# Source document

==========

The FRB released proposed final rules amending the credit card provisions of Regulation Z. The proposal would add several new provisions to Regulation Z to implement those sections of the Credit Card Accountability, Responsibility and Disclosure Act of 2009 that go into effect on February 22, 2010. The FRB also proposes to amend several provisions regarding unfair credit card practices, which were adopted in January 2009 as part of Regulation AA, and to incorporate them into Regulation Z. A summary of some of the major provisions of the proposal follows.
Limits on APRs and Fees. The proposal generally would prohibit the application of increased annual percentage rates and certain fees to existing balances, with several exceptions: (1) when a temporary rate lasting at least six months expires; (2) when the rate is variable; (3) when the minimum payment has not been received within 60 days after the due date; and (4) when the consumer successfully completes or fails to comply with the terms of a workout arrangement. The proposal also would permit the application of an increased APR when the rate has been reduced pursuant to the Servicemembers Civil Relief Act, and the SCRA ceases to apply. Creditors generally also would be prohibited from increasing an APR during the first year after an account is opened. In addition, certain account opening and other fees charged during the first year, other than fees for late payments, returned payments, and exceeding the credit limit, would be limited to 25% of the initial credit limit. After the first year, creditors would be permitted to increase the APR applicable to new transactions upon 45 days’ advance notice.
Over-the-Limit Fees. The proposal would require that consumers opt in to the imposition of a fee or charge for making extensions of credit that exceed the account’s credit limit (an “over-the-limit fee”) and would impose certain disclosure requirements regarding the fee prior to the consumer’s opt-in. This requirement would apply to new and existing account holders alike. Creditors also would be prohibited from (1) imposing more than one over-the-limit fee per billing cycle, (2) imposing an over-the-limit fee for the same transaction in more than three billing cycles, (3) assessing an over-the-limit fee that is caused by the creditor’s failure to promptly replenish the consumer’s available credit, (4) conditioning the amount of available credit on the consumer’s consent to the payment of over-the-limit transactions, and (5) imposing any over-the-limit fee if the credit limit is exceeded solely because of the creditor’s assessment of fees or charges (including accrued interest charges) on the consumer’s account. Periodic statements that reflect an over-the-limit fee would be required to contain a notice of the consumer’s right to revoke consent to such fee.
Minimum Payment Disclosures. Credit card issuers would be required to include the following information on periodic statements: (1) a “warning” statement regarding making only minimum payments; (2) the number of months that it would take to repay the outstanding balance if the consumer pays only the required minimum monthly payments and if no further advances are made; (3) the total cost to the consumer, including interest and principal payments, of paying the balance in full, if the consumer pays only the required minimum monthly payments and if no further advances are made; (4) the monthly payment amount that would be required for the consumer to pay off the outstanding balance in 36 months, if no further advances are made, and the total cost to the consumer of paying that balance in full if the consumer pays the balance over 36 months; and (5) a toll-free telephone number at which the consumer may receive information about accessing credit counseling and debt management services. The proposal provide specific requirements to comply with this provision, as well as guidance regarding assumptions to be made when making the required calculations.

==========

# Supplied records
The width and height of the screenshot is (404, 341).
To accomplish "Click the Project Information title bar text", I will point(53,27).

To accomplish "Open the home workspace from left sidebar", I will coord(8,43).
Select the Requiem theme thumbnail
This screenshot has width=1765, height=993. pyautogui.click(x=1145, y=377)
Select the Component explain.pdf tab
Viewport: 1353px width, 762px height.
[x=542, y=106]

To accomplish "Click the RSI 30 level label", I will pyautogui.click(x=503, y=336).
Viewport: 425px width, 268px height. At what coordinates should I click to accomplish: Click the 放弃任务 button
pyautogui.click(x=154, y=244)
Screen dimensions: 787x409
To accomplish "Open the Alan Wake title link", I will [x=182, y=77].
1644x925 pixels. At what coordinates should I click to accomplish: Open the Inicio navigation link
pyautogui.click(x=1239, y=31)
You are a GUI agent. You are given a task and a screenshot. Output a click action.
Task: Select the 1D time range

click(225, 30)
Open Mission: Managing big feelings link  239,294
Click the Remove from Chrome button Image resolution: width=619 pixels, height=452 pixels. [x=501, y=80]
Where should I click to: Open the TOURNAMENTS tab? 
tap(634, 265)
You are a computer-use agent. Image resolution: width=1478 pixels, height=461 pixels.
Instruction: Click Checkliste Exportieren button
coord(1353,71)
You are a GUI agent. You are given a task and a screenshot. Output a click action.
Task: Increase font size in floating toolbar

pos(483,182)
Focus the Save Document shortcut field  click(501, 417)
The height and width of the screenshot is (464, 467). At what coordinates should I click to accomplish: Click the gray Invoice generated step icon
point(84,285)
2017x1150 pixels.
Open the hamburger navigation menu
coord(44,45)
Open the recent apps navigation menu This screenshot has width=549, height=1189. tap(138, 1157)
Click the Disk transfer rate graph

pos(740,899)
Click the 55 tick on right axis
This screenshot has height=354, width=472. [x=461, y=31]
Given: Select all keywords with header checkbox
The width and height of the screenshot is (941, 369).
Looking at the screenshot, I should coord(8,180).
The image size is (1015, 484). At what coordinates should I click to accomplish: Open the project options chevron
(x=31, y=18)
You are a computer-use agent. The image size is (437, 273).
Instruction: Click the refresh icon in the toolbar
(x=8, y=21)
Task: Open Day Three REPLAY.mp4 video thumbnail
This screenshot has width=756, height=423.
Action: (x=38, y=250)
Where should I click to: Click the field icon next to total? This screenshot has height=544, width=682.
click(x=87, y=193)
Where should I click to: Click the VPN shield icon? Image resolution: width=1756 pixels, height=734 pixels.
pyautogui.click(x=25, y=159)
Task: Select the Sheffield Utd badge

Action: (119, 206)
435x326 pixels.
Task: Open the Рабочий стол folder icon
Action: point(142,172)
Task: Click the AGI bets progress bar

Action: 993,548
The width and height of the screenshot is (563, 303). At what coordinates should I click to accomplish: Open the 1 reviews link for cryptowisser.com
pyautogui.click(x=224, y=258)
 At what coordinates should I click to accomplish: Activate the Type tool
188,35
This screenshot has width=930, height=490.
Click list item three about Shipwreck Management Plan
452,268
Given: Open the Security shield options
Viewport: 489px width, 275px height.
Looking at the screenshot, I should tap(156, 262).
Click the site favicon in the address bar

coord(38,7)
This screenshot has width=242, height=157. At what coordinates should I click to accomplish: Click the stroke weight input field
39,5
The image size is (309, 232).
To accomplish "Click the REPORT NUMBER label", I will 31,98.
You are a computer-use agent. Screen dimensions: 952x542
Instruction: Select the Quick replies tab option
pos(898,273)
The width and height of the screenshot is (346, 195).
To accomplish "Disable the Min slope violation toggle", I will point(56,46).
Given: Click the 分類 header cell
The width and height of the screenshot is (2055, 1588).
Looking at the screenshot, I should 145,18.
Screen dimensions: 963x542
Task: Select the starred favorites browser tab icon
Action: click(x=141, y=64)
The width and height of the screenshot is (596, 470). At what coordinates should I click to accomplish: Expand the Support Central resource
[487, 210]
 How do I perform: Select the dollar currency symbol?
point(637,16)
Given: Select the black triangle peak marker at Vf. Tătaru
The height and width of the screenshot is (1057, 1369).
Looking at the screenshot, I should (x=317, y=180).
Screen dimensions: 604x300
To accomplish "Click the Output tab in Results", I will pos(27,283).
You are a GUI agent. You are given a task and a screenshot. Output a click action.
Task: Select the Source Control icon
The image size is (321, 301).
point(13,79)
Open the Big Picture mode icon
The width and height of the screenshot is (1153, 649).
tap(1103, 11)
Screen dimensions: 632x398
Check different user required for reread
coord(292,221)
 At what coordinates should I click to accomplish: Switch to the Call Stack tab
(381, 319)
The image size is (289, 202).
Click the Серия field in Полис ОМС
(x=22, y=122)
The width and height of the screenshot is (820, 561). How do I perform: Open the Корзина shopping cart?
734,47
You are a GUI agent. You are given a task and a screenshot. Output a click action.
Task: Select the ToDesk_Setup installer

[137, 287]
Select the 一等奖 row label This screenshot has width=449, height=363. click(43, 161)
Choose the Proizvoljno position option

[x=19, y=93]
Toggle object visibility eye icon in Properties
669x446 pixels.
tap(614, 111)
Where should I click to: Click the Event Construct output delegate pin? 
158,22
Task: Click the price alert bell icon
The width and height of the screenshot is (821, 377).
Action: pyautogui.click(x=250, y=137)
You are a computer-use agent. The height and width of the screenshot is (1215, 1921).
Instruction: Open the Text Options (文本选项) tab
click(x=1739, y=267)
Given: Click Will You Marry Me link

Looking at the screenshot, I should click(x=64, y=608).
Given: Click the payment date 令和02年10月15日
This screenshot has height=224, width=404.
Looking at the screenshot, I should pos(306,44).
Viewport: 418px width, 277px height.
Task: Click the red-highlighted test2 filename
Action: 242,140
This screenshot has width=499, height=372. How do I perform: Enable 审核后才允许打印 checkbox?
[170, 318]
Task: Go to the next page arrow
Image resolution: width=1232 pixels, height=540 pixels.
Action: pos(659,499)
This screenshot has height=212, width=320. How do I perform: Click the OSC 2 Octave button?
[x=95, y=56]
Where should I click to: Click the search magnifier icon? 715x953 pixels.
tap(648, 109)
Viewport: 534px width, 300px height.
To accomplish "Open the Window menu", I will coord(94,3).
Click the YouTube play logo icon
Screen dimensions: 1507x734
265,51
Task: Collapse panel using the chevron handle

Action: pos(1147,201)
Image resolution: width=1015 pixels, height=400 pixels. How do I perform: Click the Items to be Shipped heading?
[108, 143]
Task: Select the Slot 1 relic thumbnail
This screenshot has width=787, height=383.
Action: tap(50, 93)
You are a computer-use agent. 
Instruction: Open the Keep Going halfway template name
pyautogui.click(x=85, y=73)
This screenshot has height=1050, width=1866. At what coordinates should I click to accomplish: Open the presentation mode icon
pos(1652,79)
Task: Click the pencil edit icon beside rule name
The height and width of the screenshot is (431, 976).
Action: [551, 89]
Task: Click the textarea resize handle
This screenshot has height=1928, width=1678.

==========

# Exercise set
A. In the summary of the proposed Regulation Z credit card rules, how much advance notice must creditors give before raising the APR on new transactions after the first year?
B. Please update the listing from its first line up to and including the line with "will [x=182, y=77].", replacing "Viewport" with "Window" and leaving everything else unchanged. Return only those lines.

# Solutions to the tasks
A. 45 days' advance notice.

B.
The width and height of the screenshot is (404, 341).
To accomplish "Click the Project Information title bar text", I will point(53,27).

To accomplish "Open the home workspace from left sidebar", I will coord(8,43).
Select the Requiem theme thumbnail
This screenshot has width=1765, height=993. pyautogui.click(x=1145, y=377)
Select the Component explain.pdf tab
Window: 1353px width, 762px height.
[x=542, y=106]

To accomplish "Click the RSI 30 level label", I will pyautogui.click(x=503, y=336).
Window: 425px width, 268px height. At what coordinates should I click to accomplish: Click the 放弃任务 button
pyautogui.click(x=154, y=244)
Screen dimensions: 787x409
To accomplish "Open the Alan Wake title link", I will [x=182, y=77].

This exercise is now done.